[Excerpt]
--------------------------------
Financial Assurance Hearings at the COGCC – A CRUCIAL STEP

The Financial Assurances rulings coming up in January and February of 2022 represent a crucial crossroads in statewide efforts to require responsible behavior from oil and gas operators. It’s not really too complex. What we are asking of the industry is the same basic life lesson that we all learned as children: if you make a mess, you clean it up! Unfortunately, the draft proposal, provided by COGCC staff to the commissioners, takes this simple idea and twists into a byzantine labyrinth that will provide O&G operators multiple options for gaming the system, leaving clean-up to the tax-payer.

Therefore, we are asking the COGCC to approve regulations that would require full cost bonding on all new wells, all transferred wells, and on all existing wells over a reasonable timeline. Wells on BLM land should be included in all of the above. And bonding should cover both plugging and reclamation costs.
--------------------------------
[Required work]
a. Answer these about the piece on the COGCC financial assurance hearings:
(i) In which months and year are the Financial Assurances rulings coming up?
(ii) Who provided the draft proposal to the commissioners?
(iii) Which two kinds of costs should bonding cover?
b. Retype the piece on the COGCC financial assurance hearings from "The Financial Assurances" up to and including "to the tax-payer.", keeping every character unchanged.

[Supplied data]
--------------------------------
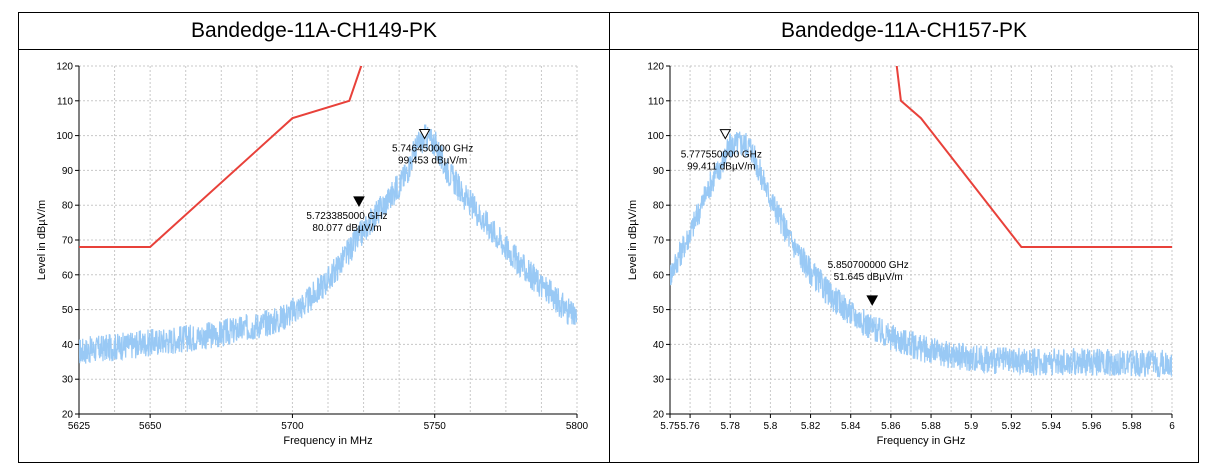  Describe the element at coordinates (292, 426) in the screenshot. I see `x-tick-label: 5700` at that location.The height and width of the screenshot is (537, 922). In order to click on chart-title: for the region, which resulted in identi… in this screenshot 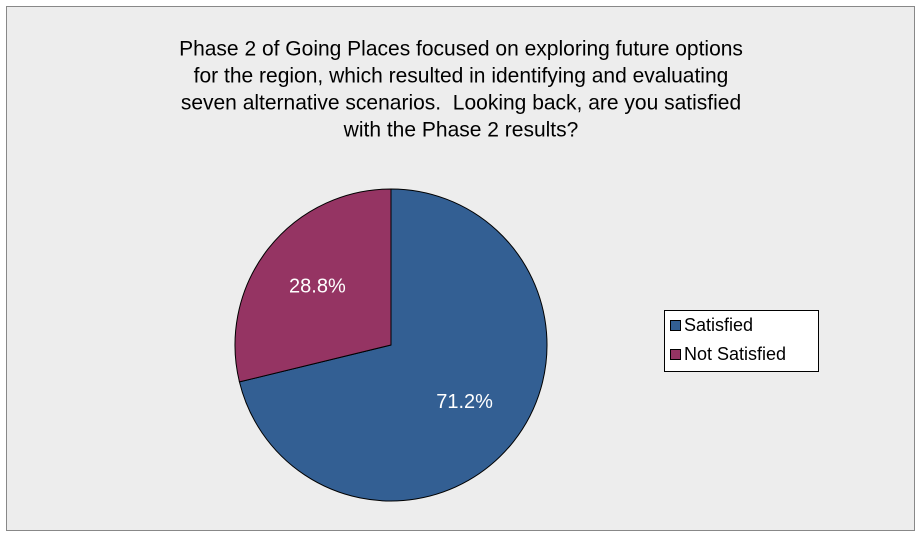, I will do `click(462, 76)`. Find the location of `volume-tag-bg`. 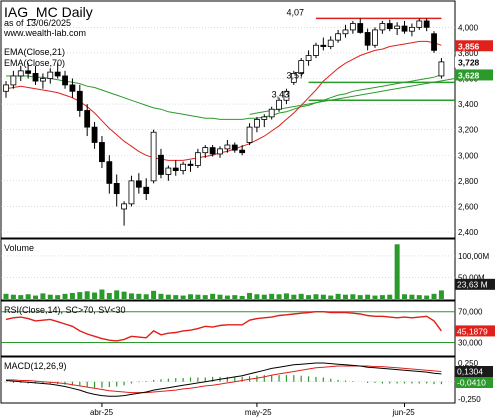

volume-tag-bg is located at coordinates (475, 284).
--------------------------------
[Solutions to each task]
a.
(i) January and February of 2022
(ii) COGCC staff
(iii) Plugging and reclamation costs

b.
The Financial Assurances rulings coming up in January and February of 2022 represent a crucial crossroads in statewide efforts to require responsible behavior from oil and gas operators. It’s not really too complex. What we are asking of the industry is the same basic life lesson that we all learned as children: if you make a mess, you clean it up! Unfortunately, the draft proposal, provided by COGCC staff to the commissioners, takes this simple idea and twists into a byzantine labyrinth that will provide O&G operators multiple options for gaming the system, leaving clean-up to the tax-payer.